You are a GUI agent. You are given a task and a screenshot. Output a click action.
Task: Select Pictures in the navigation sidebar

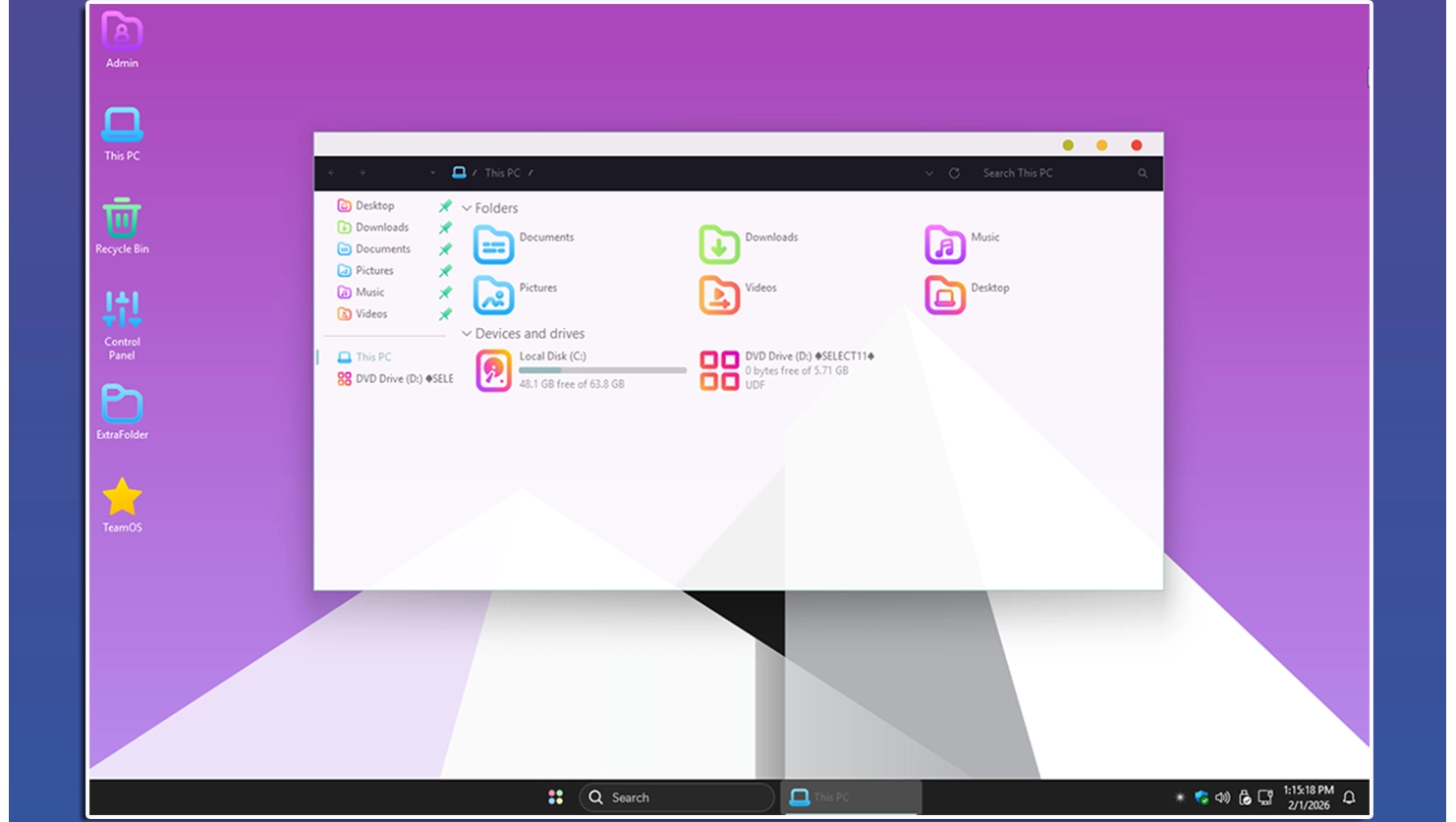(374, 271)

..............................

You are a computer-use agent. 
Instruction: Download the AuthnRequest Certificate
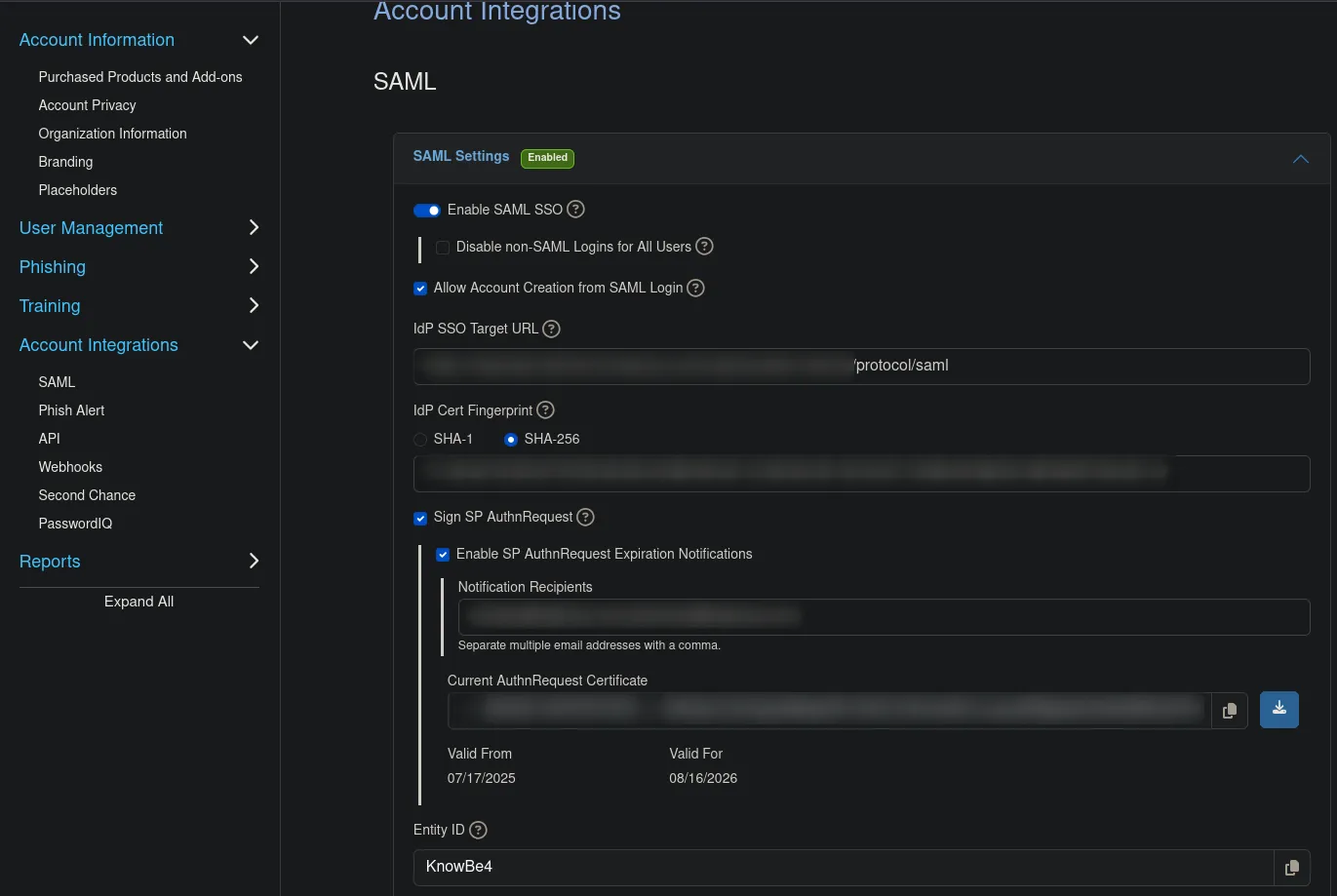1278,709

..............................

→ **TASK BRIEF**
Return, from the data, each line where the string "agent" occurs.

→ **RESULT**
You are a GUI agent. You are given a task and a screenshot. Output a click action.
You are a computer-use agent. 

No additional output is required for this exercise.